Meriem Ben Miled is an Aerospace engineer completing her final year of Master’s degree at ETH Zurich, currently a Visiting Researcher at NASA’s Jet Propulsion Lab. She holds a BSc in Mechanical Engineering from EPF Lausanne. Space enthusiast, Meriem has been engaged in many volunteer space related projects, included ARIS and the BMSTU Moscow summer camp.
Sandro Berchier is a Master’s student in Robotics, Systems and Control at ETH Zurich (Autonomous Systems Lab), currently a Visiting Researcher at NASA’s Jet Propulsion Lab and part of the Excellence Scholarship & Opportunity Programme.
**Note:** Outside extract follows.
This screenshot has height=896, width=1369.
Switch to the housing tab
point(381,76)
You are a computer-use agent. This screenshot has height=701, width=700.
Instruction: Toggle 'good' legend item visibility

He holds a BSc in Mechanical Engineering from ETH Zurich and has previously worked for Bain & Company and McKinsey & Company.
Daniel Hentzen is a Mechanical Engineering master student, currently completing his master thesis in NASA JPL’s Aerial Mobility group as a visiting student researcher from ETH’s Autonomous Systems Lab, focusing on robust flight control and estimation algorithms. During his undergraduate studies at ETH, Daniel was a battery engineer and team leader at AMZ Racing, ETH’s world-leading Formula Student Electric team.
Andrea Tagliabue is robotics engineer at Caltech/NASA JPL and he recently graduated in the Master’s programme of Robotics, Systems and Control at ETH Zurich. During his master, he was visiting researcher at U.C. Berkeley and research assistant at the ETH’s Autonomous Systems Lab. Prior to that, Andrea received a B.Sc. with honours in Automation Engineering from Politecnico di Milano and worked at ABB under the “dream-internship” talent program.